Employment Insurance (EI)

Decision Information

Decision Content



Reasons and decision

Persons in attendance

The Appellant attended the hearing. D. S., the Appellant’s accountant, also attended the hearing.

Introduction

[1] The Appellant filed an initial claim for employment insurance benefits (benefits) on June 9, 2015 (Exhibit GD3-18). The Appellant was sent a decision from the Canada Employment Insurance Commission (Commission), dated June 10, 2015, denying her benefits because it was determined by the Commission that the Appellant had not entered into an agreement with the Commission regarding an Employment Insurance Program for the Self-Employed for at least one year prior to filing her application for benefits (Exhibit GD3-19). The Appellant requested a reconsideration of this decision on July 9, 2015 (Exhibits GD3-20). The Appellant was sent a reconsideration decision, dated August 10, 2015, which upheld the original decision denying her benefits (Exhibit GD2-6)).
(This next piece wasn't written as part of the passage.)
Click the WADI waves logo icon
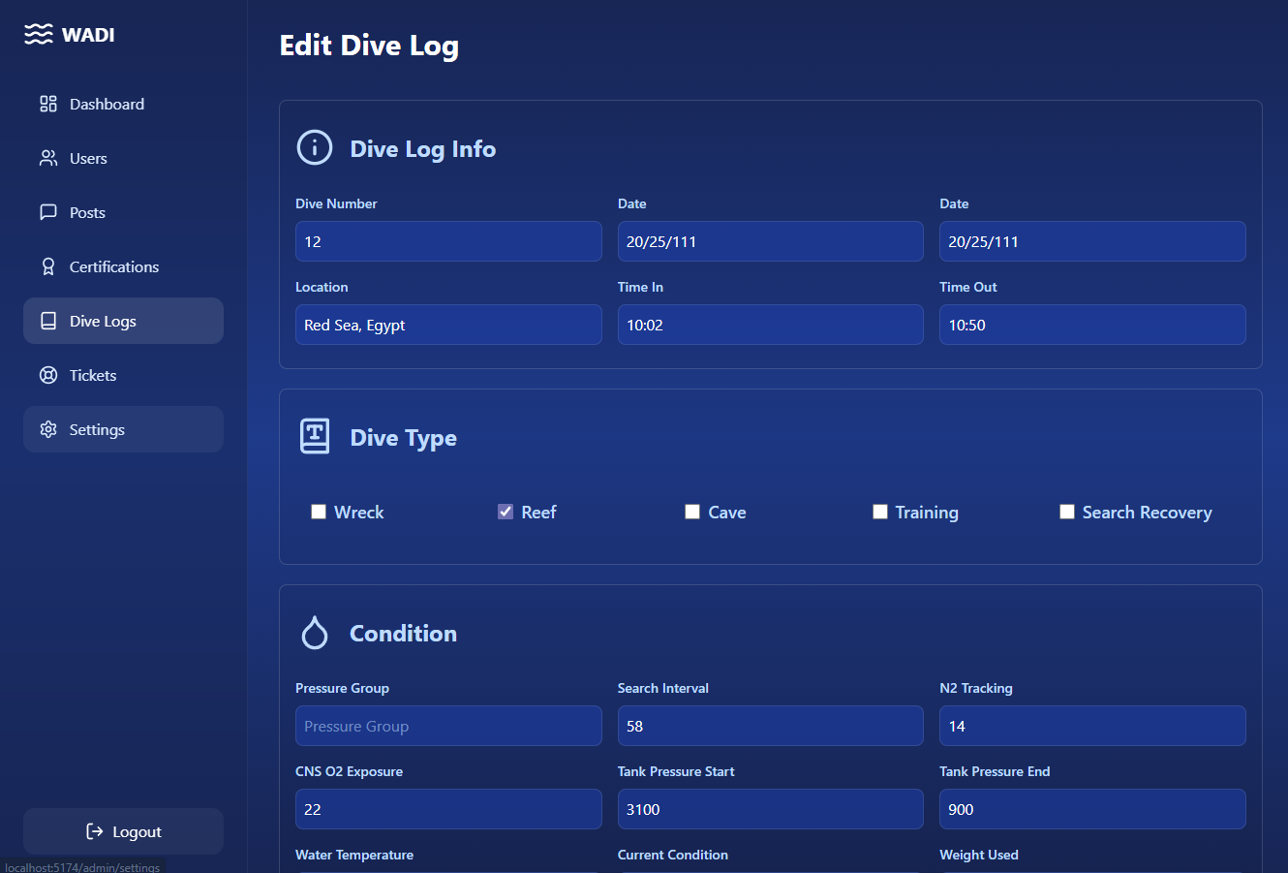The height and width of the screenshot is (873, 1288). click(39, 35)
The Appellant appealed this decision to the Social Security Tribunal (Tribunal) on September 18 2015 (Exhibits GD2-2 to GD2-5).

[2] The hearing was held by In person for the following reasons:

  1. The complexity of the issue under appeal.
  2. The information in the file, including the need for additional information.
  3. The fact that the appellant or other parties are represented.
  4. The form of hearing respects the requirement under the Social Security Tribunal Regulations to proceed as informally and quickly as circumstances, fairness and natural justice permit.

Issue

[3] Whether the decision not to establish an employment insurance benefit period under Section 152.07 of Part VII.I of the Employment Insurance Act (Act), should be upheld.

The law

[4] Subsection 152.07 (1) of the Act states, “A self-employed person qualifies for benefits if

  1. (a) at least 12 months have expired since the day on which the person entered into an agreement referred to in subsection 152.02(1) with the Commission, or if a period has been prescribed for the purpose of this section, a period that is at least as long as that prescribed period has expired since that day;
  2. (b) the agreement has not been terminated or deemed to have been terminated;”

Evidence

[5] The Appellant’s representative wrote on her appeal to the Tribunal form that in both 2013 and 2014, the Appellant filed her income tax returns electing to pay her EI premiums as indicated on Schedule 13 of the returns. Her attempts to pay the premiums were not ac accepted and no reason was provided. When she called the Canada Revenue Agency (CRA) and Service Canada, no one there could provide her with the procedures to take to become eligible to receive benefits. She has paid EI premiums for 15 years from 1989 to 2005. Since then, she has been a self-employed real estate agent. When she had a baby on May 17, 2015 she believes that she should have been entitled to benefits. The decision she received was to not allow her benefits, but the decision did not provide reasons for the decision (Exhibit GD2-4).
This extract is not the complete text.